Which begs the question: is Lowe any good as a football club chairman? His desire to bring back the perfidious Hoddle last season did not go down well with diehard supporters, who just cannot see Lowe as a Saints or a football man. And they have a point: he was headhunted from the City by the old board to over­see the old limited company’s transformation into a plc, get them a new ground and keep them in the Premiership. The first game of professional foot­ball he ever saw was a Coca-Cola Cup tie against Lin­coln at The Dell in October 1996.

But speaking as someone who retains misgivings over the stock-mar­ket flotation, I have to admit that Lowe has done one hell of a job: Saints are in a new stadium, playing in front of the largest crowds in their 119-year history and were back in Europe last season. Bear in mind, too, that this has been done against a background almost as unpromising as that facing Charlton Athletic before they returned to The Valley.

In short, before Heysel, the Saints were regularly in Europe and playing to 25,000 crowds. Once Lord Justice Taylor’s Hillsborough Report was in force, we had a ground that held 15,000 and no realistic chance of retaining top-flight status – unless Matt Le Tissier stayed – never mind getting back into Europe, while councils around Southampton were fighting tooth and nail to stop the club relocating. The Saints then had two very lucky breaks (not counting Le Tissier’s reluctance to leave): the city council came up with a deal to secure the decommissioned Northam gasworks site and Rupert Lowe came up with the financial packages to buy it and build the stadium without mortgaging the club into oblivion, as almost happened to Leicester City in very similar circumstances.

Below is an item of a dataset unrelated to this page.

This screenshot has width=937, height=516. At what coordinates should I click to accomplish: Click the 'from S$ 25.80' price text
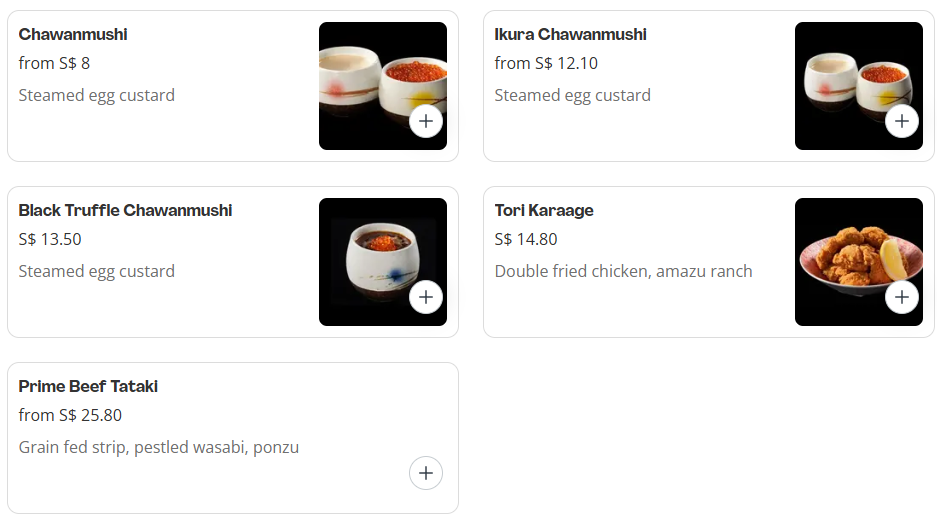(70, 415)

As for Lowe’s standing: he and the directors were certainly getting a hammering from the fans at the Northam end during the recent home defeat against Bolton. “Sack the board!” was a popular chant and the Southampton Echo bulges with letters on his stewardship of the club, many of them calling for his resignation, or at least for him to butt out of team affairs (on the assumption he is too involved). Others take a more sympathetic view and, ironically, even critical letters are suggesting that a return of Hoddle might not be such a bad idea. The near universal complaint is the lack of “big name” players, but, as the Echo and many supporters have observed, the lower leagues are full of destitute clubs that had those – ask Leeds fans.